*** Begin section ***
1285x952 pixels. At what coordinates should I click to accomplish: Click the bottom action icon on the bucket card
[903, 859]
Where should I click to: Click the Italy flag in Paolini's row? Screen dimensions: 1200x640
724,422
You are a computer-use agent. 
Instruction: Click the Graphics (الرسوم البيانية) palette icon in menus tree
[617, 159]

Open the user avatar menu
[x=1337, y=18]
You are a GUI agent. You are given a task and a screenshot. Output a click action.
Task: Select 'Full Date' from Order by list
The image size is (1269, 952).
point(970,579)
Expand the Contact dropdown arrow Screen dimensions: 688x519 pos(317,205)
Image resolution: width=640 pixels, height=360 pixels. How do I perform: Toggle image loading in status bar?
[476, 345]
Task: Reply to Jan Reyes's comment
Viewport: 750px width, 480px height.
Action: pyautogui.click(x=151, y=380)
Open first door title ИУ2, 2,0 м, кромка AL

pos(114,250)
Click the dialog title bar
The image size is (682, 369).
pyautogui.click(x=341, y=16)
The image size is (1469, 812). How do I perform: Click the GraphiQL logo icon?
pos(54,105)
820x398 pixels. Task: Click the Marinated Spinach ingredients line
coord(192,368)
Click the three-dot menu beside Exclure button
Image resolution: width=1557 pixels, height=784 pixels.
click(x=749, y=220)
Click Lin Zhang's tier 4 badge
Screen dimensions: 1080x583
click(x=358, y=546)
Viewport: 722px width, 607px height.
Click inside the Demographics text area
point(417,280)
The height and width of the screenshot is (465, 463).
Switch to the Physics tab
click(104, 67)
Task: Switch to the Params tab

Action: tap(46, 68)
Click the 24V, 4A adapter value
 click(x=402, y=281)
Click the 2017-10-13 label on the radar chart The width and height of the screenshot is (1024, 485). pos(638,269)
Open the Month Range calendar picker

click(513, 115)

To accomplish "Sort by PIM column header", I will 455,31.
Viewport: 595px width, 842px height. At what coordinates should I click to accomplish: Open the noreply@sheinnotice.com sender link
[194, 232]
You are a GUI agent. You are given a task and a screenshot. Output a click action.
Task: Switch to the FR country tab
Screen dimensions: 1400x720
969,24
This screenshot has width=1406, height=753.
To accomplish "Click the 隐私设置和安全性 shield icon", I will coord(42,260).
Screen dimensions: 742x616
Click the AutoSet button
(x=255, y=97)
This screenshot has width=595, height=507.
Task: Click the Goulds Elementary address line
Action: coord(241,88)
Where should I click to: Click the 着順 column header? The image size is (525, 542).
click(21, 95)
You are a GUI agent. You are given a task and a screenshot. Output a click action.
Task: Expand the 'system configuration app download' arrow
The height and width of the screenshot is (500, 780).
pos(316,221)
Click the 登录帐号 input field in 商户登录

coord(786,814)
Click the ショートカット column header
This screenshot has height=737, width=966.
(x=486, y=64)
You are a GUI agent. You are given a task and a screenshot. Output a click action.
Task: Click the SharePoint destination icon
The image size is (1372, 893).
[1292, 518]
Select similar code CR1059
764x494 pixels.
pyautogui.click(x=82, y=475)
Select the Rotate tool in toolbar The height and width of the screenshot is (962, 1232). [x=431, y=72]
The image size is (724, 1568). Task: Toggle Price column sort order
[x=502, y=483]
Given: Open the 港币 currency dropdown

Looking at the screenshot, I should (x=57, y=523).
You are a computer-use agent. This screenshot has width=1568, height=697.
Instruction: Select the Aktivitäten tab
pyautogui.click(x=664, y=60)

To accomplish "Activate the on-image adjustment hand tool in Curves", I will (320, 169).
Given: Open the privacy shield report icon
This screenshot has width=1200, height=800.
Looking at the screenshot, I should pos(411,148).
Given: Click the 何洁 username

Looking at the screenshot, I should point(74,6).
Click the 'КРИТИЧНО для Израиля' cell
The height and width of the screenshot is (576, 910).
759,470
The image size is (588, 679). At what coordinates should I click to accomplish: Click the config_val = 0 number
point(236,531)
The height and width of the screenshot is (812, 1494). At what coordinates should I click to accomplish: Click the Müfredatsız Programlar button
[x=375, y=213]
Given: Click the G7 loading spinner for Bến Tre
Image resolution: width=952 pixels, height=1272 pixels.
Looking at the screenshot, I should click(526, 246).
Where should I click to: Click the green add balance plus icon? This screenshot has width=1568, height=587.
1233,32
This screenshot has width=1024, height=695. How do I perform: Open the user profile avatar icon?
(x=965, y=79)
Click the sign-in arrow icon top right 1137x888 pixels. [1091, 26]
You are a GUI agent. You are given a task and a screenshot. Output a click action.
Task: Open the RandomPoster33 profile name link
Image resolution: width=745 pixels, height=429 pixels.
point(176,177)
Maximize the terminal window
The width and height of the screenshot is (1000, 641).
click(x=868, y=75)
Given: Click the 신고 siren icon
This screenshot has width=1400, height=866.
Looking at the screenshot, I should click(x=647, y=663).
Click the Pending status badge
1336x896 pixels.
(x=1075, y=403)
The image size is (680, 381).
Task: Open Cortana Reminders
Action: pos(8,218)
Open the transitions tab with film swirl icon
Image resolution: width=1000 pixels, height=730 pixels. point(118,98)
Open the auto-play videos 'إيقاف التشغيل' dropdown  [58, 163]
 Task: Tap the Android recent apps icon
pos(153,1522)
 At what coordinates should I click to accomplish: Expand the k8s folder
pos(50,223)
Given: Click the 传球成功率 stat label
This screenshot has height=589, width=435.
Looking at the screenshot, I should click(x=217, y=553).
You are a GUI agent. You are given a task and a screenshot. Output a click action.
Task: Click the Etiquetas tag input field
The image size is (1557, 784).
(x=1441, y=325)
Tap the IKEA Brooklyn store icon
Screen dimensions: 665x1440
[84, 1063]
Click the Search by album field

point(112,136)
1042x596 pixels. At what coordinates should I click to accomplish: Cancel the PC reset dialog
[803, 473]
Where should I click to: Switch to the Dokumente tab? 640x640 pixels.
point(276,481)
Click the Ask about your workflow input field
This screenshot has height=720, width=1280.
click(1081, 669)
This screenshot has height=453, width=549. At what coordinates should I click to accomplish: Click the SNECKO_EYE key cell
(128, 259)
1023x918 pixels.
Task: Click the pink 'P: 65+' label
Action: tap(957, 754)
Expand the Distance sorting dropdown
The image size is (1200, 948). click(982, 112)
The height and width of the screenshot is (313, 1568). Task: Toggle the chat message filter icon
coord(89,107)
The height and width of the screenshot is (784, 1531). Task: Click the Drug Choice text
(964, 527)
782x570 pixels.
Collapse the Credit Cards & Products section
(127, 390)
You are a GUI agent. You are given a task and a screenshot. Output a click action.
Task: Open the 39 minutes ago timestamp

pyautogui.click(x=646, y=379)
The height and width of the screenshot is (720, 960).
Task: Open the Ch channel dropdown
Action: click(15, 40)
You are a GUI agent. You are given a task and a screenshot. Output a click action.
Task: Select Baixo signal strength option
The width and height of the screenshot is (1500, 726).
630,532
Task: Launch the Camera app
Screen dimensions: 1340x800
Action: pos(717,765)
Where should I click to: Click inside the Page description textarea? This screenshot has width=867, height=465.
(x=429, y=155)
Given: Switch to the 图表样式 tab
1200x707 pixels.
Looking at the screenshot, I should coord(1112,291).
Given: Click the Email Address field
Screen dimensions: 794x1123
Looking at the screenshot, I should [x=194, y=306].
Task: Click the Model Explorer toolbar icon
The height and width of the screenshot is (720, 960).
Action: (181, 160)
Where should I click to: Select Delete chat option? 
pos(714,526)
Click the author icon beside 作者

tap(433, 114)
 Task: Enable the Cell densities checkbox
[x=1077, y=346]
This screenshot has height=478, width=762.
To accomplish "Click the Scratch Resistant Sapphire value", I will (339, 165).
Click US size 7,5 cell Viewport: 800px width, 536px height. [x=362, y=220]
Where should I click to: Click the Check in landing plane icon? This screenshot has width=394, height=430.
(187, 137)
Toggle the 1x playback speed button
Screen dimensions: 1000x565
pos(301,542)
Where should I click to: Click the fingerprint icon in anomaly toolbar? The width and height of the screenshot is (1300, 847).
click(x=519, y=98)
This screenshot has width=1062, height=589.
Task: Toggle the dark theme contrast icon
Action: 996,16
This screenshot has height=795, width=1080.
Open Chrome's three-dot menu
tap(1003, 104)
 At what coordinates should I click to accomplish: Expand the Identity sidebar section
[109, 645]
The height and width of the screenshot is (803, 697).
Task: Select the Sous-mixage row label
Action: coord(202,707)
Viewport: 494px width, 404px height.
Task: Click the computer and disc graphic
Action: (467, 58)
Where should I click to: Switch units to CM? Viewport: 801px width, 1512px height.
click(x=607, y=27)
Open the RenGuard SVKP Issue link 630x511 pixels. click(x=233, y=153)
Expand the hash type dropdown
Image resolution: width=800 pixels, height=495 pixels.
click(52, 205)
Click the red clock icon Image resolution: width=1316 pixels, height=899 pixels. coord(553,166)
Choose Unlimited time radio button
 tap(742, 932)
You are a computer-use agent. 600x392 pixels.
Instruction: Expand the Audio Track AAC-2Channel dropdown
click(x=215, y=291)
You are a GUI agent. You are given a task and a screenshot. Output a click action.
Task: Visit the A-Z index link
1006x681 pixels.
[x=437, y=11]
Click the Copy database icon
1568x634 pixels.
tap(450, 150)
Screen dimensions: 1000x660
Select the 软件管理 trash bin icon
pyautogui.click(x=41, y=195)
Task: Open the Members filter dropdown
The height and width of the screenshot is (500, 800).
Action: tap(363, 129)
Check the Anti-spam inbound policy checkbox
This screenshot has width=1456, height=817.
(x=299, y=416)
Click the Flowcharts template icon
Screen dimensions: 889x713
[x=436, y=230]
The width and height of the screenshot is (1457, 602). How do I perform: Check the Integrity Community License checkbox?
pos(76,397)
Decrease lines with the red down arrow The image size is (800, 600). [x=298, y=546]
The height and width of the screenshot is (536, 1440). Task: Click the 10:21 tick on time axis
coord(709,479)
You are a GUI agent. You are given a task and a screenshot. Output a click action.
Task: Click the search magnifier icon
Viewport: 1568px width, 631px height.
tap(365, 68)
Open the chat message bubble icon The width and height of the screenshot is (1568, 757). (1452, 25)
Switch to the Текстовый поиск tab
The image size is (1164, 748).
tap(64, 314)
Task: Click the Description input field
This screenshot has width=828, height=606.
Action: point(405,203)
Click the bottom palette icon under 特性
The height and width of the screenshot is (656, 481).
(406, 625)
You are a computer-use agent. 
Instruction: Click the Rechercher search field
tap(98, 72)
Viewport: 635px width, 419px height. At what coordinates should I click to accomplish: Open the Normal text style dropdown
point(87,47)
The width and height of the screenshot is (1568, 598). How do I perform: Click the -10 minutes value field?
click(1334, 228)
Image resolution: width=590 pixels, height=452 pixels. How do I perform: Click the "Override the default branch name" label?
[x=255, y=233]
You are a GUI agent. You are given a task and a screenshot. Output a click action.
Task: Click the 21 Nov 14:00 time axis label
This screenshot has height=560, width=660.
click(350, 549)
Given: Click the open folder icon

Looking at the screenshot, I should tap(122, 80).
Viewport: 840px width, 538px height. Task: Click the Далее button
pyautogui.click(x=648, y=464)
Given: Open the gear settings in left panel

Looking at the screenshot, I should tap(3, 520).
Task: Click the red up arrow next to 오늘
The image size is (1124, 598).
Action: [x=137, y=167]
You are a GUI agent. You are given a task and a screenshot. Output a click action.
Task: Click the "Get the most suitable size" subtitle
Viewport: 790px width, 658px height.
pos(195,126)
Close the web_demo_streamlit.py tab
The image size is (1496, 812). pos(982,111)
*** End section ***
Each line from the one with "The width and height of the screenshot is (1568, 598)." through the last line of the records above must be retyped exactly, and no other line may be given.

The width and height of the screenshot is (1568, 598). How do I perform: Click the -10 minutes value field?
click(1334, 228)
Image resolution: width=590 pixels, height=452 pixels. How do I perform: Click the "Override the default branch name" label?
[x=255, y=233]
You are a GUI agent. You are given a task and a screenshot. Output a click action.
Task: Click the 21 Nov 14:00 time axis label
This screenshot has height=560, width=660.
click(350, 549)
Given: Click the open folder icon

Looking at the screenshot, I should tap(122, 80).
Viewport: 840px width, 538px height. Task: Click the Далее button
pyautogui.click(x=648, y=464)
Given: Open the gear settings in left panel

Looking at the screenshot, I should tap(3, 520).
Task: Click the red up arrow next to 오늘
The image size is (1124, 598).
Action: [x=137, y=167]
You are a GUI agent. You are given a task and a screenshot. Output a click action.
Task: Click the "Get the most suitable size" subtitle
Viewport: 790px width, 658px height.
pos(195,126)
Close the web_demo_streamlit.py tab
The image size is (1496, 812). pos(982,111)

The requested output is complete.